Children’s poetry, Canadian.
Grades 3-7 / Ages 8-12.
Review by Marilynne V. Black.
A Croc Acrostic
Being of a somewhat older generation, my liking of poetry is relatively nonexistent. One might only blame that on the way in which it was taught in the “olden days”! Had I been exposed to the likes of Avis Harley’s poems, it most certainly would be a different story. Her poems are delightful. I have been fortunate to have heard Avis on several occasions – one being a rhyming introduction of a guest speaker. What fun!
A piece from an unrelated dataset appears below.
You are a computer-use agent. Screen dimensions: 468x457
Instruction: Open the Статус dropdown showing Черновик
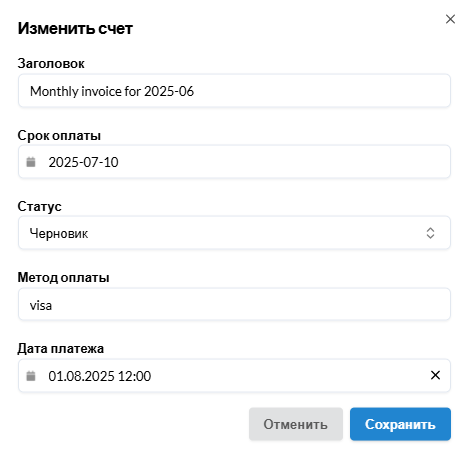(x=234, y=233)
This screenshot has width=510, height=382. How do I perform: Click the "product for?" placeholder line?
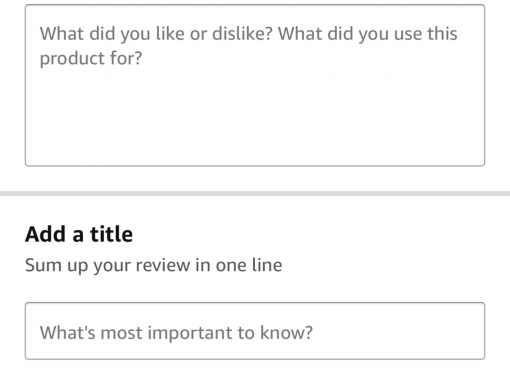pyautogui.click(x=91, y=59)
Harley can certainly entice children to enjoy reading and writing their own poetry. In this book, she explores acrostics while highlighting African animals. Each two-page spread features a poem faced by a close-up photograph of the subject. The alluring titles, such as “Moody Guy,” “Skysweepers,” “The Watcher,” “Untamed” and “Sipping the Sunset,” cannot help but capture the natural curiosity of children. In the poems which range in length from five to 14 lines long, Harley is able to capture the essence of each animal with well-chosen words – often humorously. In “Buffalo Bluff,” she begins:
When you meet with a buffalo fellow
And you feel your legs turn into Jello,
Though your fear is acute,
Calmly say to the brute,
Hello, you great beast of a bellow!
Although most of the poems are the familiar acrostics using the first letter of each line to form a descriptive word or phrase, some vary. For instance, two are double acrostics using the first and last letters of each line. “Impalas in Peril” has five vertical arrangements with words set in columns. This arrangement seems to imitate the antelope’s movements as it leaps away from danger. “Leopard Plan” has a step pattern using the first, second, the third letter, etc., of each line. In this case, the hidden letters are highlighted making it easier for children to see the pattern. In her “More About Acrostics,” Harley points out that “Hornbill’s Hot Day” combines an acrostic with a concrete poem.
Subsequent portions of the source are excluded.